Ed: Like I was a ghost. I was a ghost. I didn’t see anyone. No one saw me.
The argument that Ed is gay is a mostly coherent one, citing such contributing details as Doris having done the proposing to Ed, their having no kids, his indifference to her affair, his “house eunuch” role in terms of attending to her (dressing her, shaving her legs) and the reflection of the shaving of his legs in the electric chair, his rejection of Birdy offering fellatio; his profession (“I used to regret being a barber”); he sat out the war with “fallen arches”. With the scenes of Tolliver coming on to him (“Was that a pass? Well, you’re out of line, Mister”), the Coens are clearly making something out there, but lines like the refrain “What kind of man are you?” are pointing more to Ed’s essential (existential, quote above) unknowability than his sexuality.
His confession “My wife and I hadn’t performed the sex act in many years” tells us much about their relationship, but so does Ann’s “Big Dave, he never touched me again” after he was abducted (are they one and the same?). His response to Birdy’s overtures could as well be seen as sincere – he’s genuinely moved by her music, he has no designs on a minor, and his pants “tent” is, per the Coen Brothers, not an erection – or yet more obfuscation; are we really to believe he yelled “Heavens to Betsy, Birdy!” as the car careered off the road, and that it was her, rather than him who had the sexual designs? Further still, we come back to who he’s writing his words for. May be it’s Muscle Power. Maybe he, per the Coens, is lacing a gay subtext in his elaborate tale entirely for the benefit of the readers of “men’s” magazines. “Because the more you look, the less you know.”
Ed: He said I was modern man.
Reidenschneider: He is your reflection.
In among the various influences the Coens cited – Camus’ The Stranger, James M Cain – was Shadow of a Doubt, which of course features that memorable scene where Joseph Cotten describes is disgust with women. There’s something of that, mixed with something almost Lynchian in Ed’s stated desire to “mingle hair with common house dirt”; the reasoning goes back to hair and plants and soil (and connected to the soul), but it has a somewhat grotesque, alchemical texture as expressed, of someone who fails to perceive something fundamental (“This hair – you ever wonder about it? It just keeps growing”). If he’s the modern man, it’s because society is intent on breeding sociopaths.

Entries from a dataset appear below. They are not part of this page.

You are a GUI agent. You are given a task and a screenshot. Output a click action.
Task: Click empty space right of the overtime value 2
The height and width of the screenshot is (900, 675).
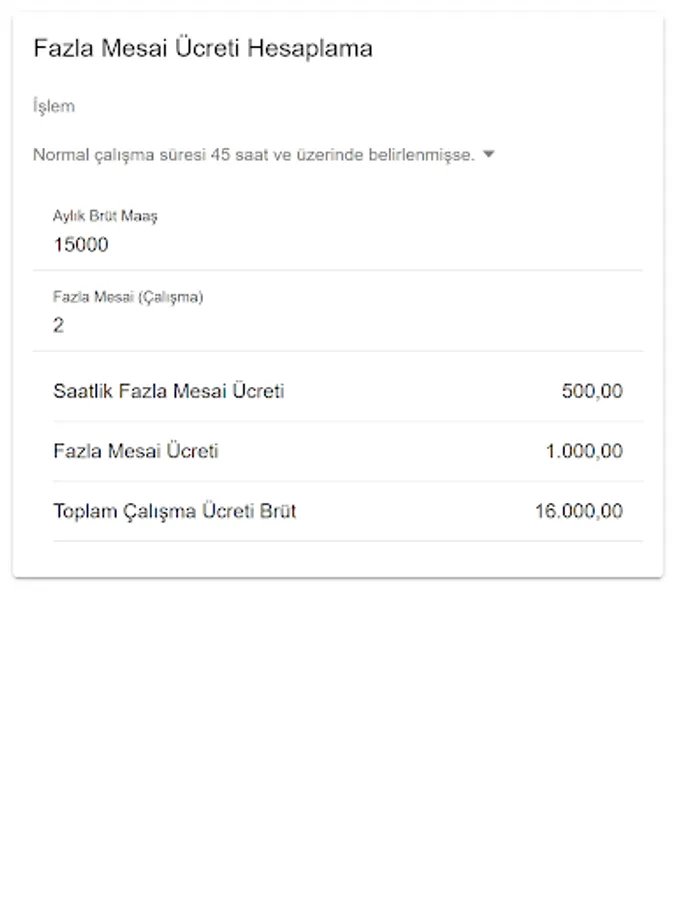[x=400, y=325]
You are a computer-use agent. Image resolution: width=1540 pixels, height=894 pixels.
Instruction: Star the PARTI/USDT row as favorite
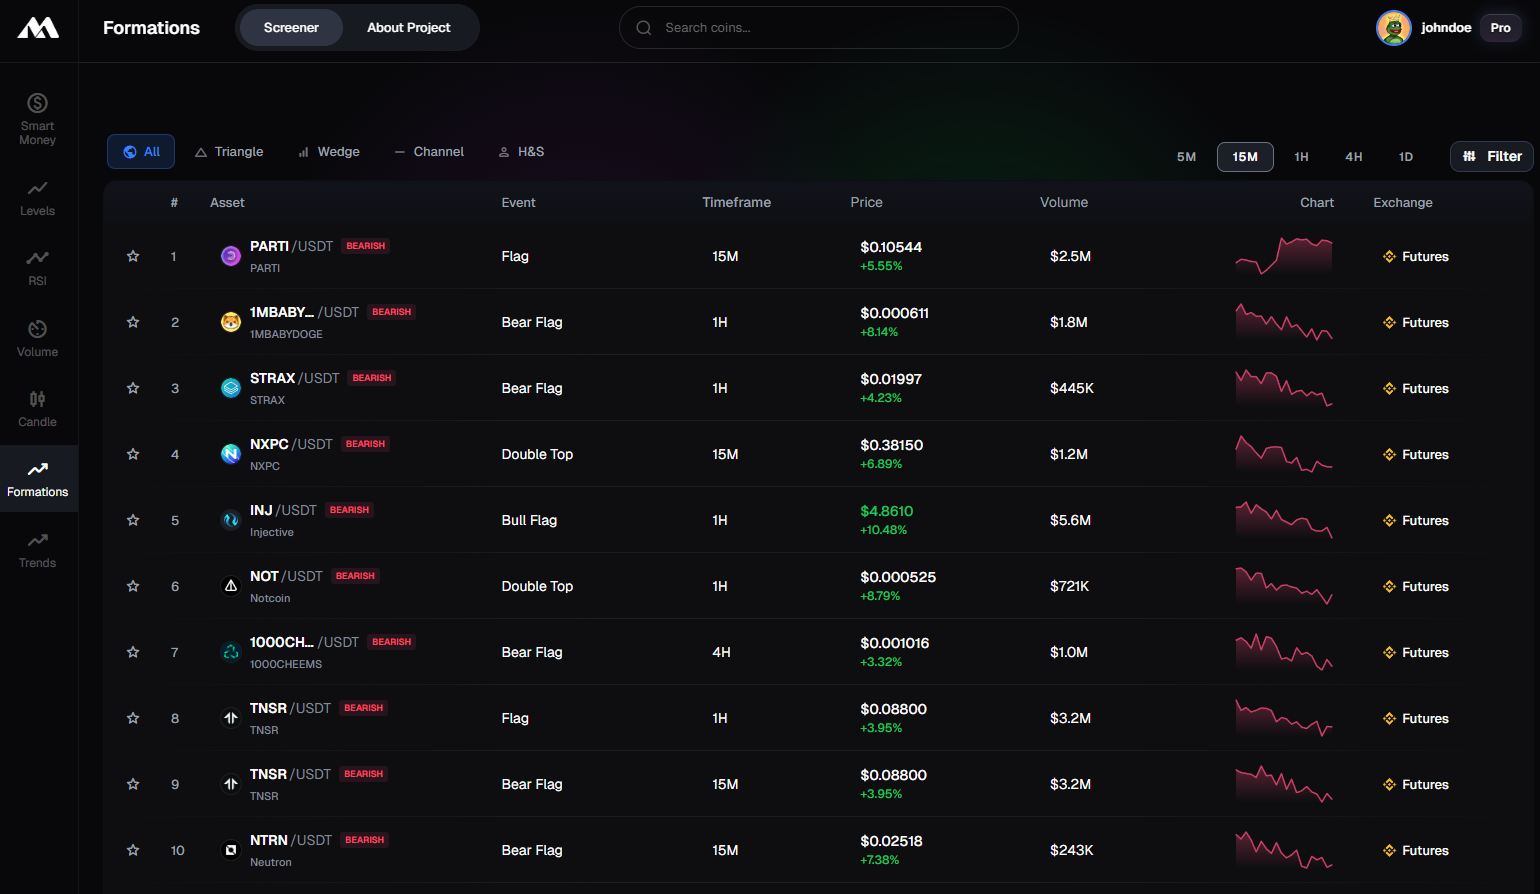tap(133, 256)
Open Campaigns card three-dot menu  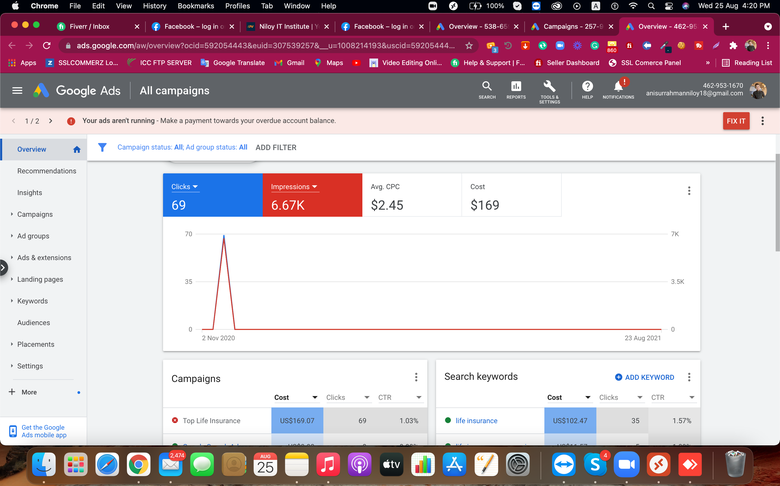tap(416, 377)
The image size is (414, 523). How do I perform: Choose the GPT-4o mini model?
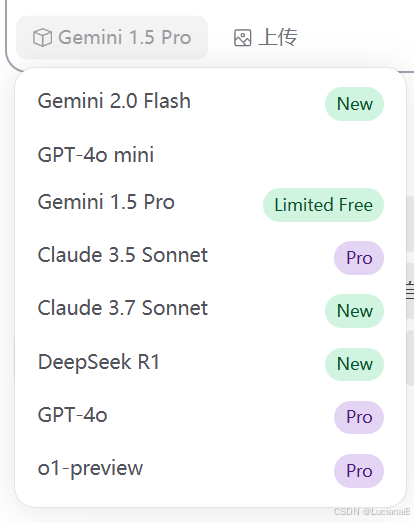(x=211, y=155)
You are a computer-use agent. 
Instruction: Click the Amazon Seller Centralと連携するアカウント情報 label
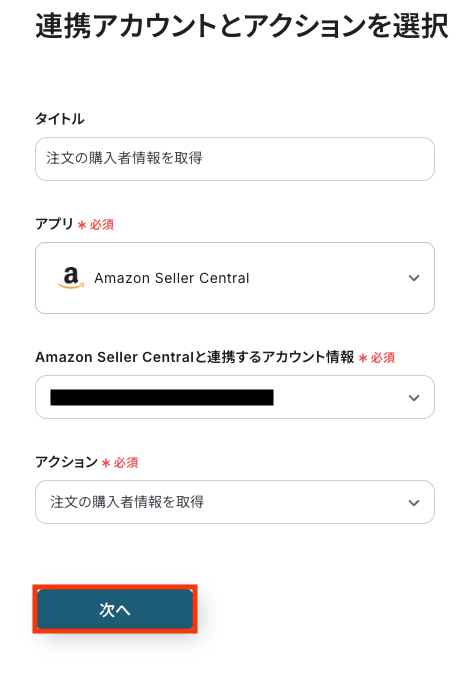pyautogui.click(x=195, y=357)
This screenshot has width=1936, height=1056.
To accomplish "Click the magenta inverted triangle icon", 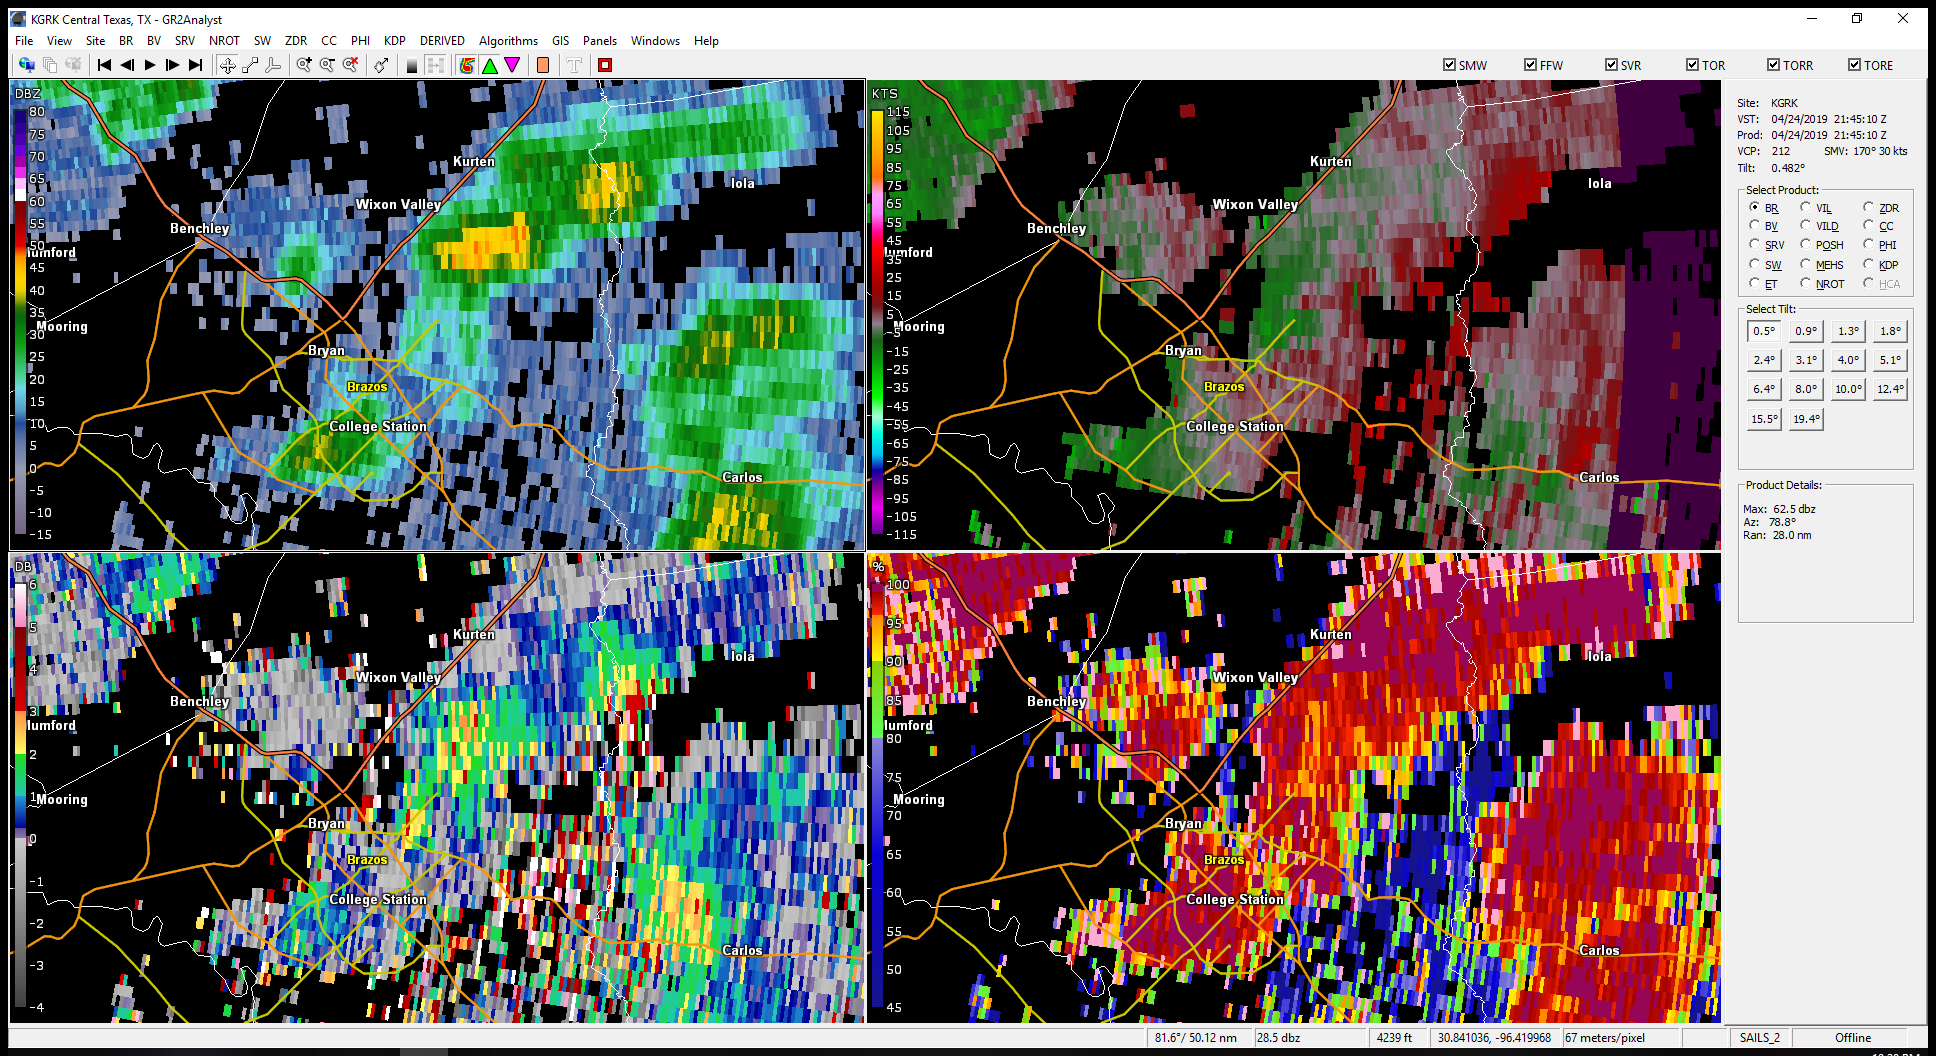I will (x=512, y=65).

Reidenschneider: They got this guy, in Germany. Fritz Something-or-other. Or is it? Maybe it’s Werner. Anyway, he’s got this theory, you wanna test something, you know, scientifically – how the planets go round the sun, what sunspots are made of, why the water comes out of the tap – well, you gotta look at it. But sometimes you look at it, your looking changes it. Ya can’t know the reality of what happened, or what would’ve happened if you hadn’t-a stuck in your own goddamn schnozz. So there is no “What happened?” Not in any sense that we can grasp, with our puny minds. Because our minds… our minds get in the way. Looking at something changes it. They call it the “Uncertainty Principle”. Sure, it sounds screwy, but even Einstein says the guy’s on to something.
The Heisenberg theme is, on a broader level, pointing to the doubt over everything we are told. Indeed, it’s the principle prong of deducibility to Shaloub’s case: “Science. Perception. Reality. Doubt. Reasonable doubt”. We’re offered direct contrast of this with the fed facts – certainties – of Ed’s brother-in-law, along similar lines to sunspots, and planetary motion and taps – “Can you believe the Russians exploded an A-bomb, and there’s not a damn thing we can do about it?” – but betraying that he actually knows nothing. Which is why, when he’s faced with things that are unfathomable, he falls apart. Most people – certainly barbers – are more like him, hence Ed’s replacement (“For all I know, he talked to himself on the way home”).
Reidenschneider: One may at first look at these lines and see only the chaos of a work of modern art.
You can see a similar mechanism in Thornton’s delivery that would be used to conversely uproarious effect in Bad Santa a couple of years later. Everyone here is on great form, including Johansson, who has increasingly become a facsimile as her star has risen (post-Marvel, basically). There are those who will tell you The Man Who Wasn’t There is the Coens’ greatest work, their unsung masterpiece, but that’s probably true of every one of their movies. Well okay, perhaps not Ladykillers. I can’t agree, unless there’s a perverse rise to be gleaned from its pernicious remoteness and distancing. It’s a movie to be obligingly fascinated by, but not to love. I’m not buying any of that modern man stuff.